A natural faceted diamond, on the left, and a man-made faceted diamond on the right.
These days it's not so easy to pick out a natural diamond from among the assortment of colorless, shiny stones on display at a jewellery counter. Man-made diamonds (also known as synthetic and lab-grown) and imitation gem materials may also have a spot among the natural diamonds mined around the world. It can be confusing to know what you are looking at and what best fits what you want in a piece of jewellery.
Natural diamonds are one of nature's wonders. They can be several billions of years old, made of a single element (carbon), and are formed deep in the earth under extreme pressure and high temperature. These intense geological conditions produce the physical properties, transparency, optical appearance and hardness, valued in a cut and polished diamond.
When it comes to a natural diamond, we are looking at something that is really a rarity and a treasure from Earth. But man-made diamonds have a place in the market as long as consumers know exactly what it is that they are buying. There are other synthetics out there, such as synthetic ruby, emerald and sapphire, so it's not something new for the jewellery industry to have a synthetic alternative.

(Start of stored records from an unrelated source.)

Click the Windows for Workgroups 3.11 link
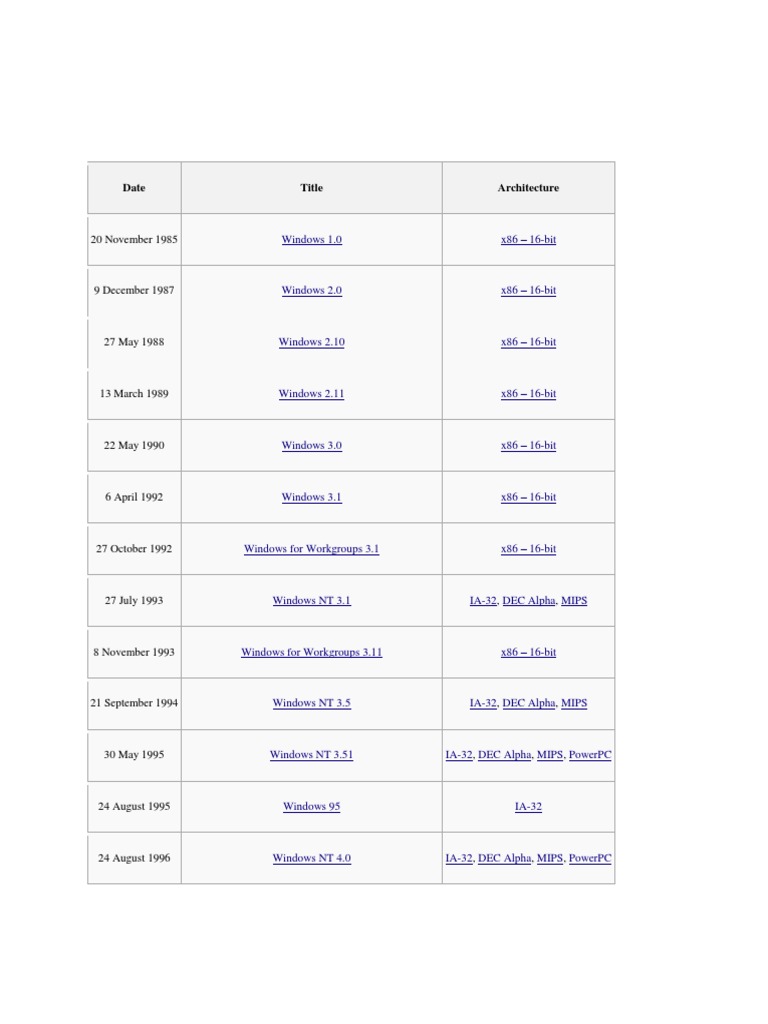 (x=311, y=652)
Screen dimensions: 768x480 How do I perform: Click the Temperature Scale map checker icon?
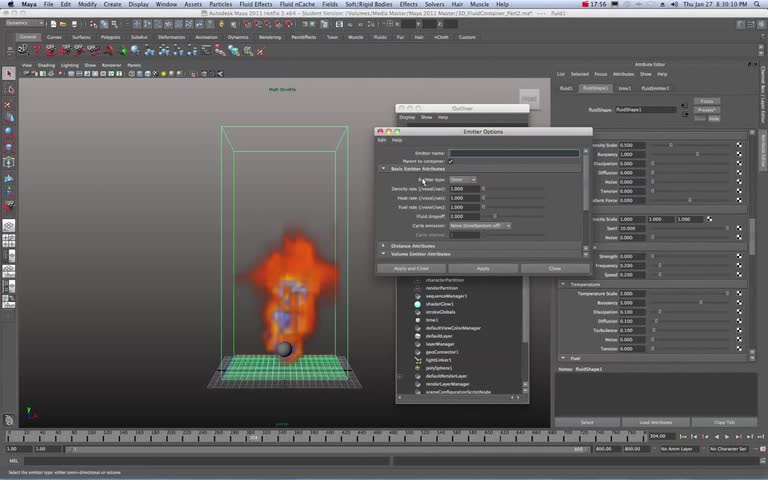[739, 294]
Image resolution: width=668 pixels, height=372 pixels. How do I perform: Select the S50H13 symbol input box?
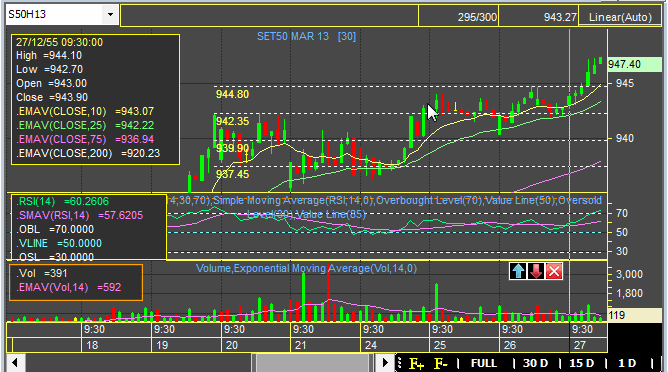pos(54,14)
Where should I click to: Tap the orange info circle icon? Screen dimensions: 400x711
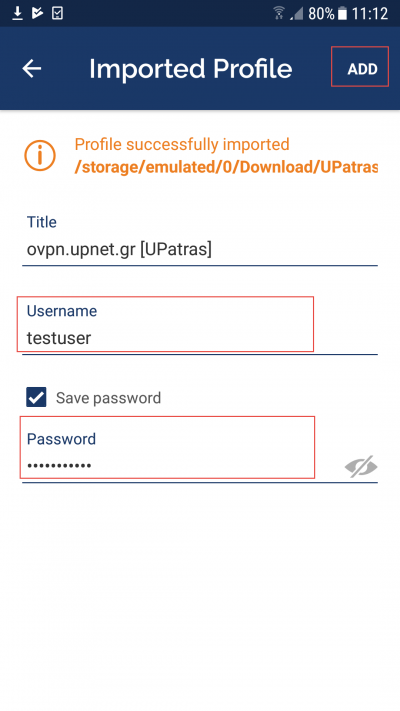(40, 156)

The jewellery industry uses special terms for manufactured and look-alike materials: man-made (synthetic, lab-grown or lab-created) and imitation (simulants).
Man-made diamonds are grown in a laboratory or factory. Their growth structure and atomic level defects allowing them to be readily separated from natural diamonds by a well equipped laboratory such as GIA. Because natural diamonds and man-made diamonds have some of the same physical and other properties, even a skilled jeweller or trained gemologist cannot distinguish them by sight alone. It takes specialized equipment and trained staff in a gemological laboratory for a conclusive identification.

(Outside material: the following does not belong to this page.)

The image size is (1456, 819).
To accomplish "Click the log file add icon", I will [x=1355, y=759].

Diamond imitations only mimic the look of natural diamonds. Common simulants include colorless sapphire, colorless zircon, synthetic cubic zirconia (zirconium oxide, CZ) and synthetic moissanite (silicon carbide). Cubic zirconia and synthetic moissanite are the most important in the market. They may be natural or made in a lab, but do not share the chemical composition or physical properties of natural or man-made diamonds. Because simulants do not share those properties with diamond, they are more easily distinguished by gemologists.
Man-made diamonds are a more common topic of discussion at the jewellery counter these days because they are being used more frequently in jewellery.

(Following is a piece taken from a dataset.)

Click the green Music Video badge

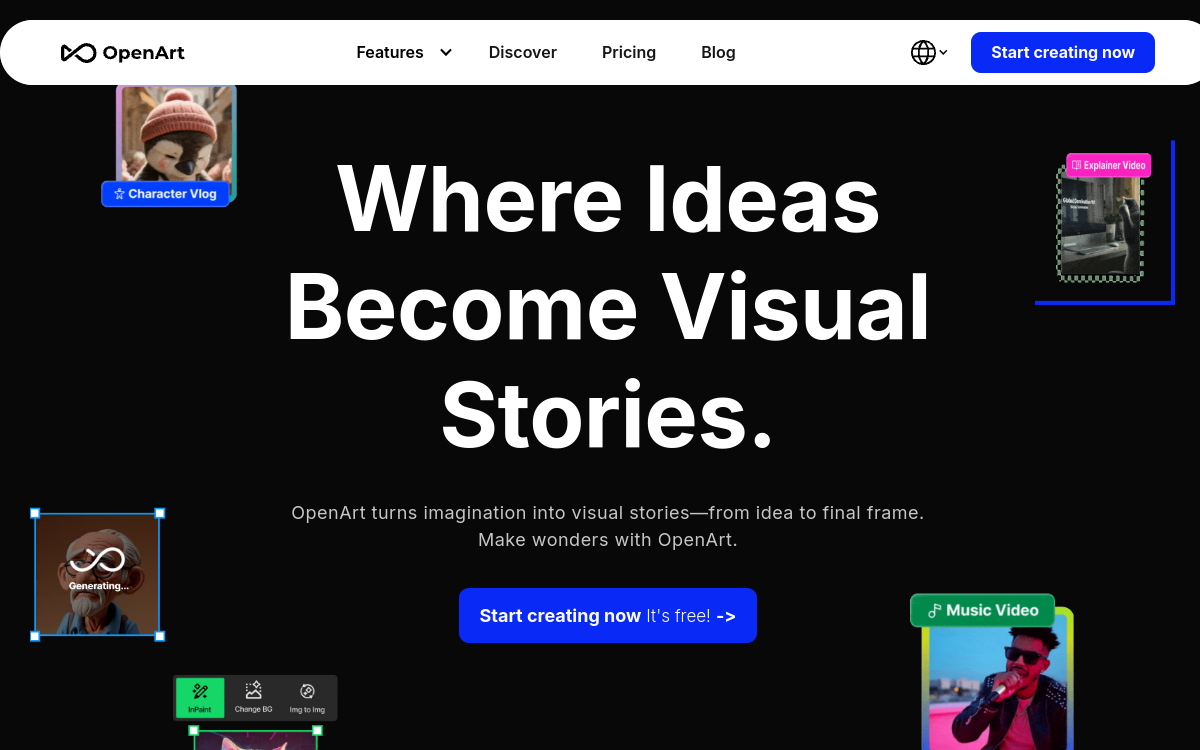982,610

They may be an option for some jewellery buyers as long as they are correctly identified. It is important that you have extensive knowledge and information about man-made diamonds and know what questions to ask before you shop.
Man-made diamonds are being used more frequently in jewellery. They may be an option for some jewellery buyers as long as they are correctly identified. It is important that you have extensive knowledge and information about man-made diamonds and know what questions to ask before you shop.